Film

A very brief history of the Sundance Festival

sundance festival

In 1978, a group of young film enthusiasts gathered their friends together to organise the Utah/U.S. Film Festival. The festival was held in Salt Lake City in an effort to attract more filmmakers to the area. It took place during September spanning over 7 days and occupying three cinemas. The Festival showed films, had panel discussions, and also introduced a national competition for filmmakers. The next year’s festival was again held in Salt Lake City, but in October, still containing the same attractions.

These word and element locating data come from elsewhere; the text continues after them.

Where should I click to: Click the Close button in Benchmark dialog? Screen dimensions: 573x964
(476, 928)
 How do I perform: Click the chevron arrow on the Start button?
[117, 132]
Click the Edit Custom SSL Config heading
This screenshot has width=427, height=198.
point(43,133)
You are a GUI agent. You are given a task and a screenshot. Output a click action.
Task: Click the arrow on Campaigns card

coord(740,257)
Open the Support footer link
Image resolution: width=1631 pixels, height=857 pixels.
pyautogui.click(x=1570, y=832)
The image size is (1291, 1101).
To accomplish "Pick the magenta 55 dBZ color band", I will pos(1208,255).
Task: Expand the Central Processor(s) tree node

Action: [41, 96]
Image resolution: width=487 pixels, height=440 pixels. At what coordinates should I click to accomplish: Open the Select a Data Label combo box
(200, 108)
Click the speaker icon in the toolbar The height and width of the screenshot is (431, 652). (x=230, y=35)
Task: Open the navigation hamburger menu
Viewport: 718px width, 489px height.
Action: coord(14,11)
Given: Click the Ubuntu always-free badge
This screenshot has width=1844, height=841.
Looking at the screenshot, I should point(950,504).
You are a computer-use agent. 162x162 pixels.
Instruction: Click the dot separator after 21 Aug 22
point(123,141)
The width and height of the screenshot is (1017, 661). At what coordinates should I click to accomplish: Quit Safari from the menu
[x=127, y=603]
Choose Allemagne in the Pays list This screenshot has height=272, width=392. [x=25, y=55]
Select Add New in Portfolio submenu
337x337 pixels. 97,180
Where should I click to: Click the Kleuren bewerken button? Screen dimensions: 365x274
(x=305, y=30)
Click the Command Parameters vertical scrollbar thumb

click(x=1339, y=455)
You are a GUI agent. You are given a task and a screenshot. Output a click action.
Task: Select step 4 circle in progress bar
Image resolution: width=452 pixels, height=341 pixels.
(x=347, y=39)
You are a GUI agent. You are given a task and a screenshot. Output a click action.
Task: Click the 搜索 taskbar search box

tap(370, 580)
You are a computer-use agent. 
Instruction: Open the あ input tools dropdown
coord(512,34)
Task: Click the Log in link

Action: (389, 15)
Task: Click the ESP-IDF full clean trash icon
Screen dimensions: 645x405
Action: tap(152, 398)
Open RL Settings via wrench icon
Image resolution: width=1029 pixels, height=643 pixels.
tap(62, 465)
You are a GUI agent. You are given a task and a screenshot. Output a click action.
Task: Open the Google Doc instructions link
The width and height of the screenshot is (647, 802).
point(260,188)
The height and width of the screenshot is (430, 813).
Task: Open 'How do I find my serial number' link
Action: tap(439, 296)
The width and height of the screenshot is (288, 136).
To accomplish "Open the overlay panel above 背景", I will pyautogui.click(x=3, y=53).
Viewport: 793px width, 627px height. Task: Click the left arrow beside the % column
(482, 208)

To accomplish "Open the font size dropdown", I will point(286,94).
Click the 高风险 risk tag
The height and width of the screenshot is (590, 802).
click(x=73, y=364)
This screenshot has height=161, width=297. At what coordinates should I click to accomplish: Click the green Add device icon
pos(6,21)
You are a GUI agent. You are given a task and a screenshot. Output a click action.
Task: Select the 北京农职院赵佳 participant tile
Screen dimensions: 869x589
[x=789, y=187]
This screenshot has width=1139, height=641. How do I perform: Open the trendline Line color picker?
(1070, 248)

After a one-year break to re-organise, the festival returned in 1981 even bigger than ever. At the suggestion of Board member, Sydney Pollack, the Festival was moved to Park City and took place in January, which is where it remains to this day. However, the Utah/ US Film Festival were plagued with money problems. Bringing a vast amount of filmmakers together was an admirable goal, but the profit was not there.

1985 marked the most significant change in the Festival’s organisation. Able to provide the festival with financial support, year-round staff, and a network of contacts, Robert Redford, who was previously the festival’s chairman, took over as management. He expanded the festival to ten days, set up an international cinema and channel. Having Robert Redford’s name attached to the festival, helped it obtain recognition and therefore it was affectionately nicknamed the Sundance festival after his cowboy alter ego in Butch Cassidy And The Sundance Kid. This became it official title in 1991.

Since 1991, the Sundance Film Festival has become a hugely successful event which is well established within the industry and now ranks with the likes of Cannes, Venice, Berlin, and Toronto.

Many independent filmmakers of our time have received their big breaks while showing movies at Sundance. Quentin Tarantino, Robert Rodriguez, and Kevin Smith all got their entrance into mainstream culture at Sundance. Although the festival continues to champion small films by unknown filmmakers, it has recently gained wider media attention for showcasing box office hits such as Saw, The Blair Witch Project, Reservoir Dogs, Little Miss Sunshine and Napoleon Dynamite.